Abstract

Background:Breastmilk has many benefits for infants, but initiating breastfeeding/pumping can be difficult for mothers of preterm infants, especially those who smoke (or live with individuals who smoke). The primary aim of this study was to identify risks for breastfeeding/pumping cessation with neonatal ICU (NICU) infants’ mothers who smoke or live with individuals who smoke, using a novel survival-analytic approach.Methods/design:Mothers (N=360) were recruited for a secondhand-smoke-prevention intervention during infants’ NICU hospitalizations and followed for approximately six months after infant discharge.

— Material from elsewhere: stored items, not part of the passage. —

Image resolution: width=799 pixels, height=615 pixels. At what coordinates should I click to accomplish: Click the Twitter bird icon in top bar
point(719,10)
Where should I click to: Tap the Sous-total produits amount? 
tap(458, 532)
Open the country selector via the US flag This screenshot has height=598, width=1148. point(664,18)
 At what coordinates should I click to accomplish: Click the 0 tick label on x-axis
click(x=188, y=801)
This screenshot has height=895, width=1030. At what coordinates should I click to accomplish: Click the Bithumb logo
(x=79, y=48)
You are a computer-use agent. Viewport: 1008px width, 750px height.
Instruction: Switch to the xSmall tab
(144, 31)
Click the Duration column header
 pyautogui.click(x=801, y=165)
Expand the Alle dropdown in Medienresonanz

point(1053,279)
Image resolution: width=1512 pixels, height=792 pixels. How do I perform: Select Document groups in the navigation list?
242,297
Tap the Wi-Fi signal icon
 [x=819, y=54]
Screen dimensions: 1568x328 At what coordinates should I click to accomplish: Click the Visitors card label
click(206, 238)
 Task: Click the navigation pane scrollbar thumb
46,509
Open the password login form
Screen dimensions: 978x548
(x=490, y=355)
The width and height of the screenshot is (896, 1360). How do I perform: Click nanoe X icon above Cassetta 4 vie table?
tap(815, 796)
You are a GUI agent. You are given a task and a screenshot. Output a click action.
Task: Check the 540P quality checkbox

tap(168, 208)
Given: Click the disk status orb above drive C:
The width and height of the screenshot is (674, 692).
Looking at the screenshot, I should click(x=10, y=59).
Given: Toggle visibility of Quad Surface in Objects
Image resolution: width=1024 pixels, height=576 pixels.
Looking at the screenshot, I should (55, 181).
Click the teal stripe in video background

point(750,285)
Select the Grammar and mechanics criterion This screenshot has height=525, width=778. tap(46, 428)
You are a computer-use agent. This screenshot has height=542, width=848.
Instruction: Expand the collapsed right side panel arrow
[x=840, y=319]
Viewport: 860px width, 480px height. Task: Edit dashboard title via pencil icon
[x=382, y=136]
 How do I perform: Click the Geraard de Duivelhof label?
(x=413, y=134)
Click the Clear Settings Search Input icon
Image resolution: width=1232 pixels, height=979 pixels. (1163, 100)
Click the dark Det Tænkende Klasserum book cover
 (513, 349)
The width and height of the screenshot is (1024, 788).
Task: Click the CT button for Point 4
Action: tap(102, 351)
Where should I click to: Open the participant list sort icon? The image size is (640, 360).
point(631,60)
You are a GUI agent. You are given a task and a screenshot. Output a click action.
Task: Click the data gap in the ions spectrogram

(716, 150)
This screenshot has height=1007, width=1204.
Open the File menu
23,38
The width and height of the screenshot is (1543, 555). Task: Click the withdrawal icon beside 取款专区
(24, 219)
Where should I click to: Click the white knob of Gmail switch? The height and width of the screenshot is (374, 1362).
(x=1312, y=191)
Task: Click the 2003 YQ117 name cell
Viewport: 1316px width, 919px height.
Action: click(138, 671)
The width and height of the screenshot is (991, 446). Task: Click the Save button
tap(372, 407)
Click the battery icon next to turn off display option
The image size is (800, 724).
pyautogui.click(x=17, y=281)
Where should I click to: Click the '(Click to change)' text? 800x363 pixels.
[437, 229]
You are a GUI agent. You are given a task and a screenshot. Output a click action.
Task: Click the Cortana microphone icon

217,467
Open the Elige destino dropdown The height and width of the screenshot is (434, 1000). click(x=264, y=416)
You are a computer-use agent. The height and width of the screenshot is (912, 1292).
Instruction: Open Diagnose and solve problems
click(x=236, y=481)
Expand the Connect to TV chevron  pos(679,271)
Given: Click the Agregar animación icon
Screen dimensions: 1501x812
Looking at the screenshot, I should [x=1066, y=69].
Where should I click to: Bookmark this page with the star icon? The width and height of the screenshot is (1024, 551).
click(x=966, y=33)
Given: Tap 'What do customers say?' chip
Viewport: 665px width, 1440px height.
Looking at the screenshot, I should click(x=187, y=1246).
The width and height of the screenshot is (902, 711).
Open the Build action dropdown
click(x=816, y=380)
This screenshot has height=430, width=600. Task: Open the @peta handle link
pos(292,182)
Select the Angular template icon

Data were obtained from medical records and participant selfreport/interviews.Results:The sample was predominantly ethnic/racial minorities; mean age was 26.8 (SD=5.9) years. One-fifth never initiated breastfeeding/pumping (n=67; 18.9%) and mean time-to-breastfeeding cessation was 48.1 days (SD=57.2; Median=30.4 [IQR: 6.0-60.9]). Education, length-of-stay, employment, race/ethnicity, number of household members who smoke, and readiness-to-protect infants from tobacco smoke were significantly associated with breastfeeding cessation. Further, infants fed breastmilk for ≥4 months had 42.7% more well-child visits (p<0.001) and 50.0% fewer respiratory-related clinic visits (p<0.05).Discussion:One-quarter of infants admitted to NICUs will be discharged to households where individuals who smoke live; we demonstrated that smoking-related factors were associated with mothers’ breastfeeding practices. Infants who received breastmilk longer had fewer respiratory-related visits.